** Text under study follows **
When am I ovulating?
We don’t all ovulate bang on day 14. That’s because we don’t all have regimented 28-day cycles. Even in those of us who do, there’s no cast-iron guarantee that this is the day the egg is going to appear.
So what do you do? Well, I’m a fan of ripping up the calendar and instead opting for regular sex. For those who want to play the numbers game, day 14 is theoretically supposed to be ovulation day. But this only relates to a 28-day cycle. Ovulation occurs 14 days before the end of the cycle, meaning if you have a 30-day cycle, you will ovulate on day 16 (30 minus 14). A 23-day cycle will see you ovulating on day 9 (23 minus 14).
But even with meticulous maths, your cycle can change on a monthly basis, so you can still get the date wrong. And it’s not just about ovulation day – having sperm in the system for five days prior to ovulation, plus the day of ovulation, increases your chances. Sperm have a lifespan of 5-7 days while the usefulness of eggs expires within 12-24 hours. So based on a regular 28-day cycle, the best time for sex is between day 9 and day 14.
When am I ovulating?
You can use either intelligent science or female intuition to gauge whether you are ovulating. Your vaginal mucus will change at the time of ovulation and take on the consistency of egg white. Your temperature will also rise but, unless you are tracking it, you won’t notice. One in five women feel discomfort in their stomachs, signalling ovulation. It can be momentary or last a few days. It tends to be on one side and feel like a cramp, ranging from severe to mild.
Research also tells us that we give off an alluring scent and feel sexy at this time in the cycle, but that’s hard to monitor. I used ovulation sticks (available from pharmacies) when I was trying to conceive, as I found following the calendar and charting cervical mucus quite a challenge. Ovulation-test kits tell you when you are ovulating. This leaves ovulation planning to science, giving you the freedom to get on with the sex.
** End of Text under study **
▸ What this exercise asks:
a. According to the text on ovulation timing, what is the lifespan of sperm?
b. List every cycle length, in days, that the text on ovulation timing mentions.
c. In the text on ovulation timing, swap "cycle" for "menstrual cycle" wherever it appears, and write out the passage beginning at the words "So what do you" and stopping after "and day 14.".
Answer from the text on ovulation timing alone.
** Raw data follows **
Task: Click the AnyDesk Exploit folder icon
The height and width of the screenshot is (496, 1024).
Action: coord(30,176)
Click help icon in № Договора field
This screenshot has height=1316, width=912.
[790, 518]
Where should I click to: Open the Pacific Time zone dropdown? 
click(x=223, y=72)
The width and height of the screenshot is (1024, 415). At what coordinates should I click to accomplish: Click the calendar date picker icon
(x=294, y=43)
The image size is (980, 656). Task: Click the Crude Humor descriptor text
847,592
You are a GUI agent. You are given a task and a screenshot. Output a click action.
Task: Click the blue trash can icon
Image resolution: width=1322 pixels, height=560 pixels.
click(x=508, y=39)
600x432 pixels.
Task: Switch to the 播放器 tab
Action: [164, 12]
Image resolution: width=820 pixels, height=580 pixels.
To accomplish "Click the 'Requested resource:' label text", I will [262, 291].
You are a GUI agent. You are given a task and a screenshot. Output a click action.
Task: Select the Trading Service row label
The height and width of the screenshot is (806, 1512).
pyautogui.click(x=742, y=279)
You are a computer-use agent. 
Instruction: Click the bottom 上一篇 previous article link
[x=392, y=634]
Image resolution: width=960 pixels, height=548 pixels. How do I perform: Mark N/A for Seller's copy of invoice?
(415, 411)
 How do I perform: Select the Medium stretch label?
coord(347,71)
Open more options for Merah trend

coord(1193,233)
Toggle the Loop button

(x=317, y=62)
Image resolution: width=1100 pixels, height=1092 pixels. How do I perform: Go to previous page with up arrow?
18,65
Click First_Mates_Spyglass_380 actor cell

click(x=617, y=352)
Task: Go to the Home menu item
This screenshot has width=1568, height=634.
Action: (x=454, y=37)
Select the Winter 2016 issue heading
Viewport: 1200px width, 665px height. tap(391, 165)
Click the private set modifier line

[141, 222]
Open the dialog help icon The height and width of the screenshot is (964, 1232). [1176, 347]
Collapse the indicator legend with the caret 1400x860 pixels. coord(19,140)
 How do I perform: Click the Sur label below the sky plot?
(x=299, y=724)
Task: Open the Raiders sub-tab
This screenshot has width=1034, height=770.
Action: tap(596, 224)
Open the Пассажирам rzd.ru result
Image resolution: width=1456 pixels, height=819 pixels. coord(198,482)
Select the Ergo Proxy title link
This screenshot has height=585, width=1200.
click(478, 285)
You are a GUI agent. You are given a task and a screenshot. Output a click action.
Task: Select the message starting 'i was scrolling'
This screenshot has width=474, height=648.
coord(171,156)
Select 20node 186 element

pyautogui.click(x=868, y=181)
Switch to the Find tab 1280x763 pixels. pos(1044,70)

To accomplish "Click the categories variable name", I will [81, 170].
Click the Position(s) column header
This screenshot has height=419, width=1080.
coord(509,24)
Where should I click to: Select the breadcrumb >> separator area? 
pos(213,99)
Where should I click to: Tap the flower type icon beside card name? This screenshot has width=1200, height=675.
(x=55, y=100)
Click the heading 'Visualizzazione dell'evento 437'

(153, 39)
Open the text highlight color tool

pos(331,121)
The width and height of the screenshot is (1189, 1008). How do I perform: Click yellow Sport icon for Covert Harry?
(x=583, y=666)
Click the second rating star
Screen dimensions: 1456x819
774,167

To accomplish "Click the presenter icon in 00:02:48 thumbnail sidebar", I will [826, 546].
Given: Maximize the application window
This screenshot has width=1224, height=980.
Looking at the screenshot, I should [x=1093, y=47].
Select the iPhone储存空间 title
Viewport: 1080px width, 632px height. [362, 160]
** End of Raw data **
▸ Answer set:
a. Sperm have a lifespan of 5-7 days.

b. 28 days, 30 days, 23 days

c.
So what do you do? Well, I’m a fan of ripping up the calendar and instead opting for regular sex. For those who want to play the numbers game, day 14 is theoretically supposed to be ovulation day. But this only relates to a 28-day menstrual cycle. Ovulation occurs 14 days before the end of the menstrual cycle, meaning if you have a 30-day menstrual cycle, you will ovulate on day 16 (30 minus 14). A 23-day menstrual cycle will see you ovulating on day 9 (23 minus 14).
But even with meticulous maths, your menstrual cycle can change on a monthly basis, so you can still get the date wrong. And it’s not just about ovulation day – having sperm in the system for five days prior to ovulation, plus the day of ovulation, increases your chances. Sperm have a lifespan of 5-7 days while the usefulness of eggs expires within 12-24 hours. So based on a regular 28-day menstrual cycle, the best time for sex is between day 9 and day 14.